Per Filippo questo viaggio è stato il primo in Vespa, ovvero con un proprio mezzo. Sì, perché ne aveva già fatti molti altri in giro per il mondo spostandosi in autostop. Ha  visitato ben 37 Paesi arrivando persino in fondo al mondo, in Cile, viaggiando in barca a vela, come ospite/aiutante del settantenne francese Michel, incontrato al porto di Gran Canaria. «In effetti viaggiare con un mezzo proprio e non in autostop è stata un’esperienza del tutto nuova.» Mi conferma Filippo. «Ed è andata benissimo. La Vespa mi ha tradito soltanto una volta, all’andata, all’altezza di Bolzano. Si è fermata all’improvviso e non voleva saperne di ripartire. Era sera, pioveva a dirotto e non riuscivo proprio a rimetterla in moto. Non riuscivo a capire che problema potesse avere. Telefonai agli amici vespisti per dei consigli, ma niente, la Vespa non rispondeva a nessuna delle modifiche consigliate. Dopo qualche ora, un collega del Vespa Club Pontedera è riuscito a trovare Eric, un meccanico di zona, anche lui socio del Vespa Club d’Italia. E’ bastato accennargli al problema per avere sorprendentemente la soluzione immediata. “…Prova a staccare il filo della messa in moto, perché probabilmente è quello la causa di tutto…”. Infatti la Vespa è ripartita e dopo è bastata un’oretta di tempo presso la sua officina per sostituire il filo completamente usurato e rimettere la Vespa in perfette condizioni. Grande Eric: quello che ha capito lui in un minuto senza nemmeno vedere la Vespa io non l’avevo capito in tre ore e innumerevoli telefonate!».

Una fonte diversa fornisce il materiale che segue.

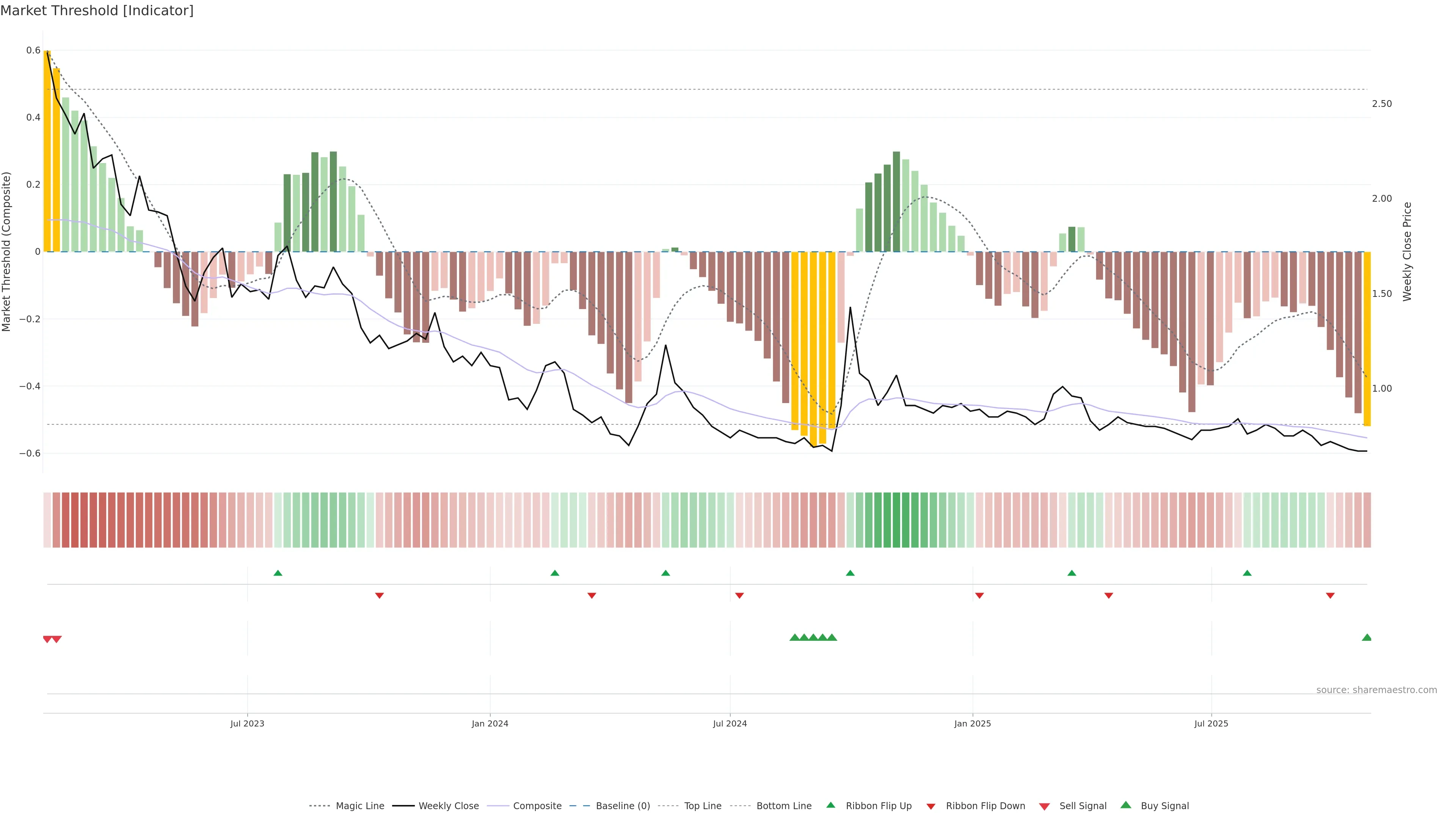Toggle Composite legend entry

(x=537, y=805)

Per risolvere gli altri piccoli inconvenienti durante il resto del viaggio è stato sufficiente il kit di sopravvivenza che Filippo porta sempre con sé nei suoi viaggi. Si tratta di un astuccio con al suo interno: fiammiferi, candele, un barattolino di latta da usare come fornellino sopra la candela, chiodi per appendere lo zaino in alto (evitando l’assalto di eventuali topi), candeggina, Amuchina, fil di ferro, guanti da cucina (utilissimi per guidare la Vespa con la pioggia), guanti imbottiti per il freddo e, ovviamente, una candela di riserva per la Vespa.

Tutto questo e molto, molto altro ancora ben presto diventerà un libro. Filippo, infatti, sta lavorando alla raccolta delle sensazioni, degli incontri e delle avventure vissute in sella alla Vespa, in capo al mondo. E noi aspettiamo ansiosi la sua pubblicazione. Grazie Filippo.